On est bien loin des stéréotypes des contes de fée traditionnels, qui véhiculent une certaine image de la femme : belle, douce, naïve, rêvant d’être mariée au prince charmant pour avoir beaucoup d’enfants, gages de bonheur et de prospérité. Les femmes ici ne regardent pas leur destin se décider sans elles, et les garçons n’y sont pas condamnés à être des héros qui sauvent des princesses.  Les filles sont ici aventurières, instruites, malignes, déterminées. Pour autant, elles peuvent être victimes de parents trop protecteurs ou d’une famille toxique, mais elles parviennent à s’en sortir, parfois toutes seules, parfois avec un brin de magie (les fées rôdent encore entre les pages !). Quant aux garçons, ils tentent d’incarner de nouvelles formes de masculinité, plus ouverte, faisant la cuisine, par exemple. Ils peuvent être aussi victimes de prédateurs, et cherchent  leur identité tout autant que les filles, pour échapper, comme elles, aux emprises familiales qui veulent les enfermer dans des rôles prédéfinis.
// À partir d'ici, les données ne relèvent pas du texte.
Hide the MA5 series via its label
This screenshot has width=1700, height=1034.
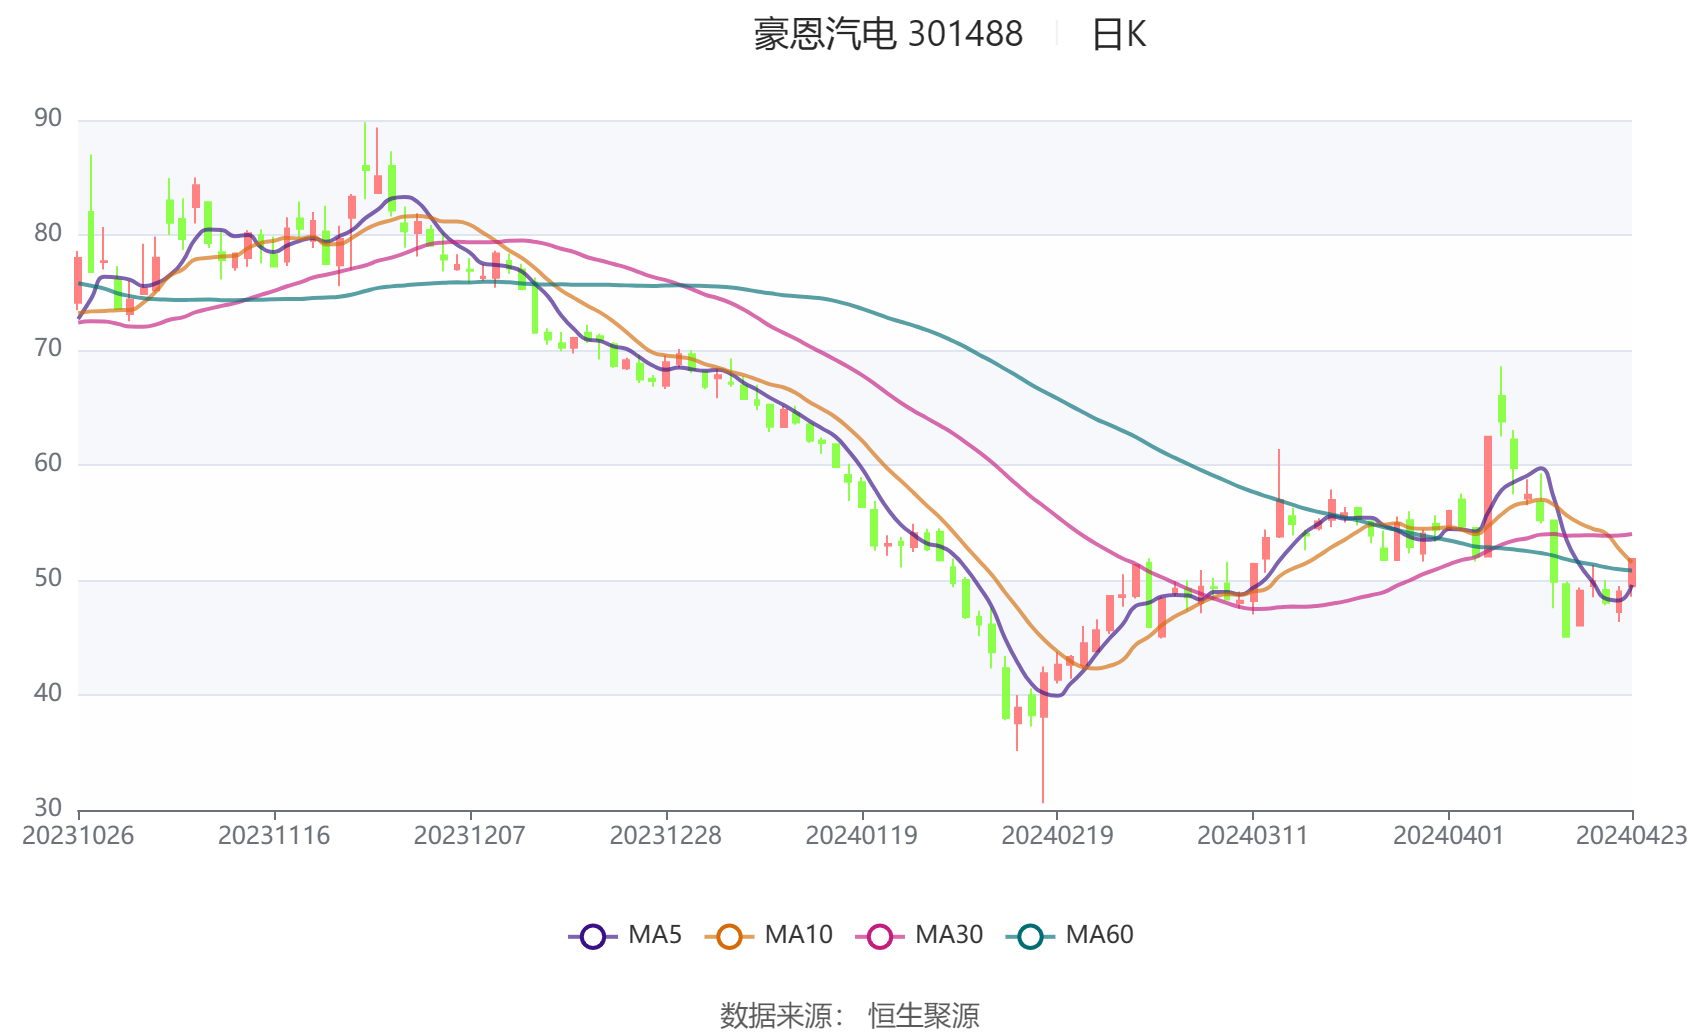coord(655,935)
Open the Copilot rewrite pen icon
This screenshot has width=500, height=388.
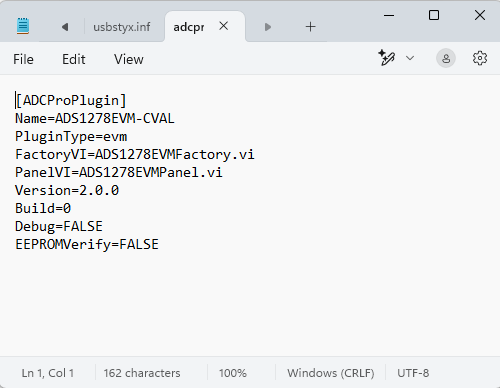[x=387, y=58]

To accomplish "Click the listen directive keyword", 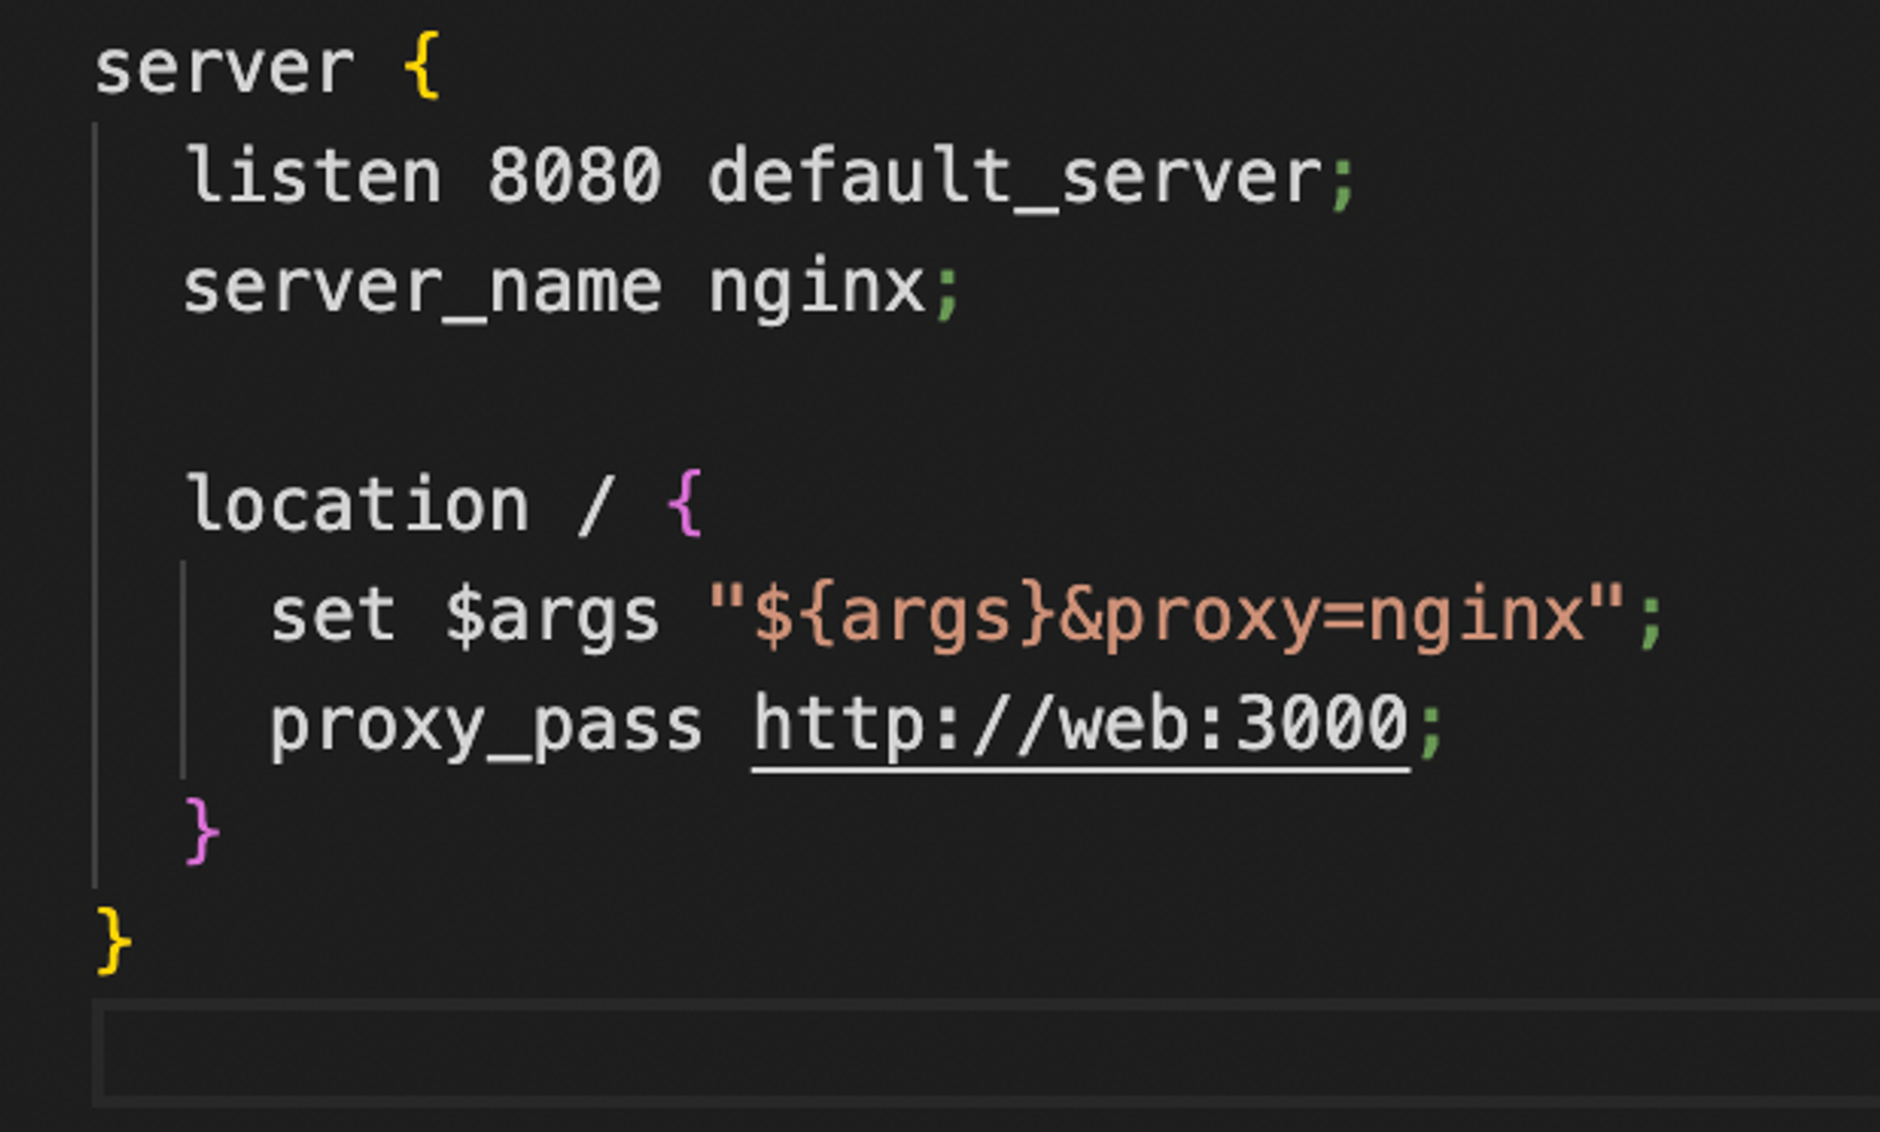I will pos(313,176).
Tout ceci fonctionne grâce à un procédé d’écriture qui est l’inversion. Ainsi un personnage féminin dans le conte source devient un personnage masculin, et inversement. Ainsi les nains deviennent des géants, non plus travailleurs manuels, mais intellectuels. Ainsi la faible grand-mère du petit chaperon rouge devient ancienne championne de jujitsu. Ainsi encore les douze coups de minuit deviennent les douze coups de midi… On pourrait en multiplier les exemples, d’autant que cette figure s’accompagne de beaucoup d’humour et de cocasserie. Voyez, par exemple, comment le petit pois devient, petit à petit, un gros potiron qui ne dérange pas le sommeil de la princesse, habituée à dormir à la dure ! Ainsi encore quelques petites piques parlent de notre monde. Retenons la comparaison « borné comme un ministre des finances », que les parents plus que les enfants apprécieront ! On n’est donc pas dans le texte militant, ne présentant qu’un niveau de lecture pour imposer une vision du monde, mais, au contraire, dans des récits qui savent continuer à ménager plusieurs niveaux de lecture, de compréhension, le symbolisme des contes étant toujours préservé pour laisser la part belle à l’imaginaire autant qu’à la réflexion. Ce symbolisme, ces images, permettent aussi d’aborder, sans choquer les lectrices et lecteurs, des thèmes que certains conservateurs d’aujourd’hui refusent de voir abordés dans l’éducation des enfants.

Adley illustre avec beaucoup de grâce ces histoires, en reprenant avec intelligence un style proche des enluminures médiévales, belle façon de montrer aussi graphiquement le palimpseste que représentent ces contes.  Chaque récit est illustré avec des couleurs différentes, en bichromie, donnant ainsi plus d’unité à chaque histoire. Frises, encadrés, jouent aussi sur ce côté féérique et hors du temps.

Loin d’enfermer chacun dans son destin, ces textes proposent une réécriture des contes qui libère, qui aborde gaiement  des thèmes très contemporains, féministes, inclusifs, et qui incite à plus d’humanité et de tolérance envers les autres.